". . . The answer to that is easy if only you'd stop looking in the wrong place. This has nothing at all to do with working from home or working in an office. It has everything to do with trust, autonomy, inviting talented people to be themselves, telling people that the right behaviour is their natural behaviour."
We keep hearing about the Great Resignation - countless tens of thousands of employees resigning, job vacancies at long-term highs, risks of wage inflation as a result; along with speculation as to whether the phenomenon is driven by early-retiring boomers, mid-life change-of-sceners, dissatisfied millennials or some other niche sub-set of society.
I thought the reason for the Great Resignation was obvious; but the speculation I keep reading in the media and hearing in conversations tells me that it isn't. I read of HR professionals and leaders scratching their heads and wondering what it is that they need to do to retain talent, experience, corporate memory and finely developed skills.
It turns out the answer isn't obvious - so, let me offer it to you. The answer comes from what I pick up helping organisations develop inclusive workplaces that deliver positive wellbeing. And it's something I gather from conversations with people I coach and the leaders I talk to.
Your employees, your colleagues, your people - they have just spent the past two years being themselves and they've learned to love it. They've learned to love themselves, and they don't want to give it up.
Yes, they've still worked. They've worked damned hard. But they've done this without being in the constant gaze of the workplace. The constant oversight of an untrusting manager, or an untrusting system. A system that treats them as resources. Human Resources.
The situation we've all been in for the past couple of years has forced employers - managers and leaders - reluctantly to trust people to get on and do things.
And, you know what? They did just that. They got on and did things. And, you know what else? They made a bloody good job of it.
The need to conform to your office politics, your office banter, your office culture and so on was kept to a minimum. Maybe just confined to those Teams or Zoom meetings. Maybe not even then as the individual chose whether to be on video or not, to have a real background or not.
People have been able to dress how they liked, eat when they liked, take breaks when they liked, work around personal responsibilities.
And they still made you those widgets, or whatever it is that you wanted them to do. It turns out that you didn't need to be overseeing them quite so much. You didn't need to watch their every move. It turns out that it doesn't matter much when they take breaks, eat, go for a walk, talk to someone. It turns out it doesn't much matter whether they're a morning lark, a night owl or a bit of both with a siesta in-between. It turns out your people are responsible adults who can be trusted to do something, do it well and enjoy doing it with a sense of purpose.
For the first time in a working lifetime; people have realised who they really are, as individuals. And they've come to love themselves as they are. They value themselves and the ability to be themselves more than they've ever been valued before.

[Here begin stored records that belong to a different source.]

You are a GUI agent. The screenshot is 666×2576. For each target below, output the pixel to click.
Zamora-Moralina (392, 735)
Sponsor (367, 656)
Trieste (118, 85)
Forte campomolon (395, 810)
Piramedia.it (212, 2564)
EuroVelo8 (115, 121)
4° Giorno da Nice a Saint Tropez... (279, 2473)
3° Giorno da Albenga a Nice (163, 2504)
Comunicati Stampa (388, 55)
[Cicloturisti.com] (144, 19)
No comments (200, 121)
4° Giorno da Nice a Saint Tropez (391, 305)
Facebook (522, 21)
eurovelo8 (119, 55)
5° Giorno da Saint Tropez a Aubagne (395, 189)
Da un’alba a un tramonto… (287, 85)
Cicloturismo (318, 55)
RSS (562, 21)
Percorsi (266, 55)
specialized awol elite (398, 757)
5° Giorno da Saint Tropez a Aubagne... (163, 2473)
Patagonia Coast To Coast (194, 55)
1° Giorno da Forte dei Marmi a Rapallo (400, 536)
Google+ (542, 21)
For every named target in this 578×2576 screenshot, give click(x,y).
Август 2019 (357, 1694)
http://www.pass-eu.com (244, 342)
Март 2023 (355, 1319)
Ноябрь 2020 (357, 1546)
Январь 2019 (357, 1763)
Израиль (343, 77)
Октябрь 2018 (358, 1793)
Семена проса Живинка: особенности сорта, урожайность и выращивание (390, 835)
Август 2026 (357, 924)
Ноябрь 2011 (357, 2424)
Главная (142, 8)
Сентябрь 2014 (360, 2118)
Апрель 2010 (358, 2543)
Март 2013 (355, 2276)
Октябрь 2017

They've also come to realise that they used to spend SO much effort working SO hard to 'fit in'. And that's an expenditure of energy that used to drag on their wellbeing and leave them unnecessarily exhausted. This need to 'fit in' led to them feeling excluded, because not everyone wants to do the exact same thing in the exact same way. That's the wonderful diversity of humanity.
So. If you want to understand what it is that's pulling your staff away from your workplace. Here's the answer.
It's you. It's your culture. It's the sense you give to your people that they need to be a particular type of person to 'fit in'. That they need to have the 'right behaviours' which is corporate-speak for 'they need to behave in a certain way that only a few people (the leaders) get to define'. It's the lack of trust, the loss of autonomy, the (mis-)perceived need for oversight.
These are the things that are driving your employees away.
So. How do you retain talent? How do you retain experience? How do you retain corporate memory? How do you retain finely developed skills? How do you become an 'employer of choice' that countless new employees want to join.
The answer to that is easy if only you'd stop looking in the wrong place. This has nothing at all to do with working from home or working in an office.
It has everything to do with trust, autonomy, inviting talented people to be themselves, telling people that the right behaviour is their natural behaviour.